Clair (Jean), De immundo, p.121-123
"La haine de l’autre, le fantasme de la maîtrise absolue qu’on prétend exercer sur cet autre, la satanocratie du mal […] se manifestent dans une société qui a vu advenir ce que Marcel Gauchet appelle l’«individu total» (1). C’est une civilisation de nature fécale, dans laquelle tout individu estime ne plus rien devoir à la société mais, d’elle, pouvoir exiger tout.
À l’État total que nous avons connu au siècle dernier succéderait aujourd’hui l’individu total. Et au culte du sang, qui a fondé la société totalitaire – avec ses valeurs singulières, verser le sang, être de même sang, protéger la pureté du sang -, succéderait un culte de l’excrémentiel, où s’affirme la puissance de l’individu total. L’individu total, l’artiste raté, le plasticien des derniers jours, celui qui impose aux autres sa merde, c’est l’enfant des premiers jours.
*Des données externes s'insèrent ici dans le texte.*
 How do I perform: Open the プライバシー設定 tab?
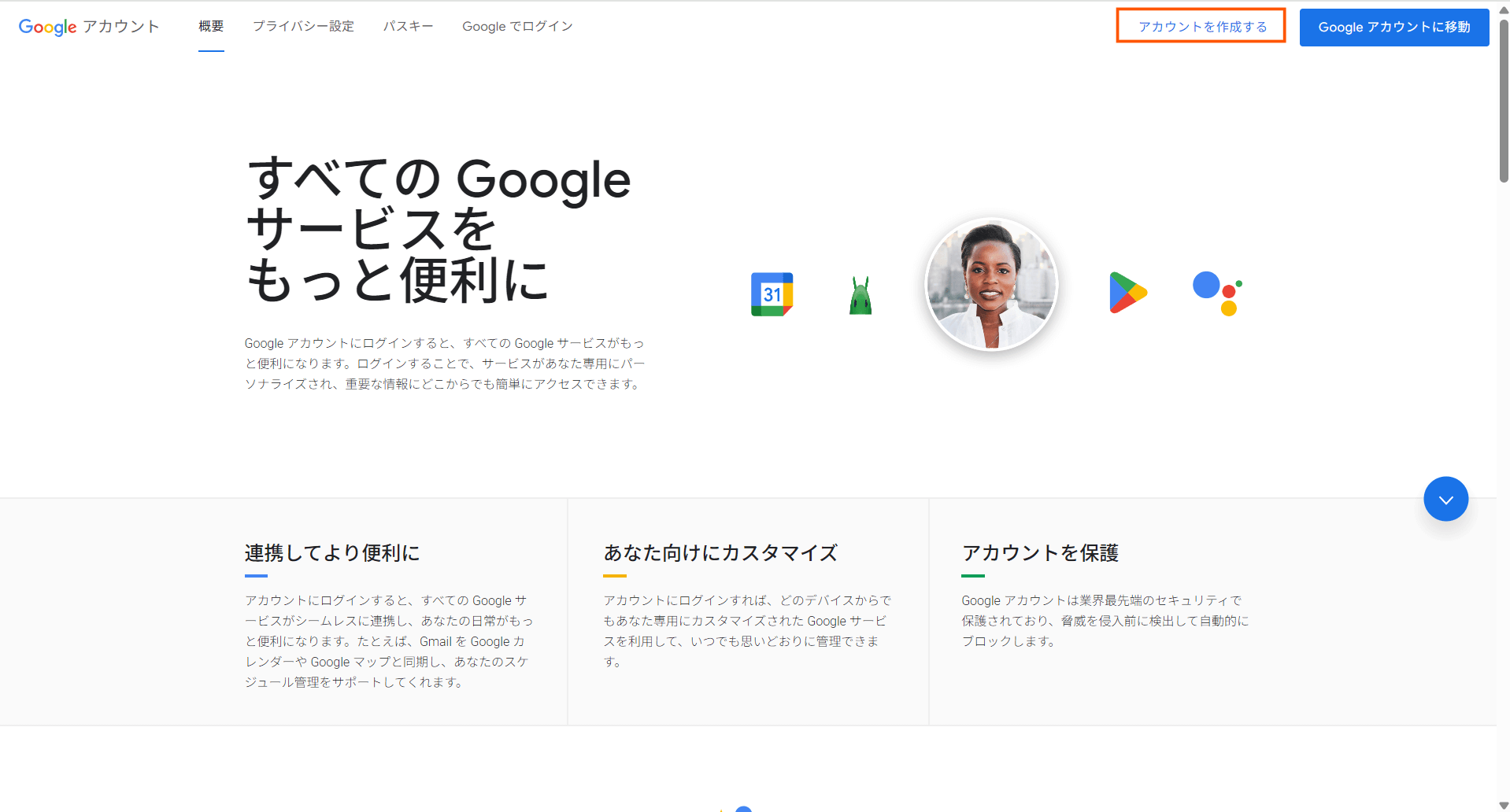[303, 27]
Quand Charles Baudelaire avançait que « le génie n’est que l’enfance retrouvée à volonté », la chute « à volonté » cachait encore la dimension tragique de pareille régression.
Dans un monde où les élites ont disparu au nom de l’égalité, bien souvent décimées par la plèbe, mais dans lequel on attribue « à l’Art un pouvoir de connaissance spécifique et supérieur qui nous ramène hors des religions constituées, dans la sphère d’un religieux primordial et indifférencié » (2), l’Artiste, étrangement, garde seul l’étonnant privilège d’être considéré comme un être à part, au point d’apparaître comme le maître fantasmé du monde, son bouffon excrémentiel et tout-puissant."